Our starting point is that each person is of infinite worth and value. We believe that sex is a relationship not a product or a service and that, as such, it should not be bought. However, sex is increasingly being detached from relationships and turned into something of a right or a commodity to be consumed. Buying sex goes against everything that we teach our children about relationships, violence against women, respect, well-being and freedom of self. We welcome clause 6, in broad terms, as a strong message that it is not OK to buy sex.
Having set out those principles — clearly, I hope — I want hear the intimate policy detail of clause 6, keeping in mind what I have already said about exit strategies, if the clause comes into force, to help women to move out of prostitution.

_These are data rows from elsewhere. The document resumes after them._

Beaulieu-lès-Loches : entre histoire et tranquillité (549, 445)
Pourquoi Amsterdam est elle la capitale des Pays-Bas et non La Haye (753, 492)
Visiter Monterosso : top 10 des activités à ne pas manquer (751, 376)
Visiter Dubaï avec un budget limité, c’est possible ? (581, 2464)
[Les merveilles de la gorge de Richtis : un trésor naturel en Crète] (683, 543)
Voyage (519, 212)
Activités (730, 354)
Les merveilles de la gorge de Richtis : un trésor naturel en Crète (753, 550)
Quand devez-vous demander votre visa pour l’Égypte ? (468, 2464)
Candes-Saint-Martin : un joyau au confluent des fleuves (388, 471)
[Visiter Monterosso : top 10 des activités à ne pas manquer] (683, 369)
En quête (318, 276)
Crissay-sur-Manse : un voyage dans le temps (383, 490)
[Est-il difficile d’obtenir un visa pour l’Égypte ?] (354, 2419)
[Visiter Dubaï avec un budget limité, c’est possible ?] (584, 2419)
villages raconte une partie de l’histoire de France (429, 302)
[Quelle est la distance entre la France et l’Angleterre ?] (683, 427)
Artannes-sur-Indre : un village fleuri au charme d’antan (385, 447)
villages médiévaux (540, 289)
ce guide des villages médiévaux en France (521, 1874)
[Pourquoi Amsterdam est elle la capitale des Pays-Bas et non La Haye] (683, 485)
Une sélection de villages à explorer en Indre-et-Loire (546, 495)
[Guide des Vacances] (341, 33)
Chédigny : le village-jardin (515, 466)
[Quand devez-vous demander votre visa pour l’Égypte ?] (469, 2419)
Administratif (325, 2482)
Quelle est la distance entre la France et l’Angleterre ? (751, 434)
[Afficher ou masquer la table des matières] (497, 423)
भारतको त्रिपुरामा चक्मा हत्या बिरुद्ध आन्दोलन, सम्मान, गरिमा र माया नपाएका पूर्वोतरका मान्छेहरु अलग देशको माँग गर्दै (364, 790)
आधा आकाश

We welcome the aim of clause 6. We welcome the bold attempt to reduce the demand for paid sexual services, which, in turn, fuels sex trafficking. Like Lord Morrow, we are of the opinion that the existing offence — article 64A of the Sexual Offences (Northern Ireland) Order 2008 — is not an effective deterrent. At the moment, those found guilty of using a prostitute subjected to force can be fined a maximum of £1,000. It is a strict liability offence, and, to date, there have been no convictions. We are aware, however, that the Department of Justice is considering extending the time limit for prosecution of the offence to three years. We welcome the extension of time for operational reasons but believe that the penalty of £1,000 is still disproportionate and does not provide a sufficient deterrent to men who are willing to buy, or are negligent about buying, trafficked sex. We ask the Committee to consider several alternatives that perhaps sit between Lord Morrow's proposal and that of the Department of Justice to deal with the purchase of sexual services.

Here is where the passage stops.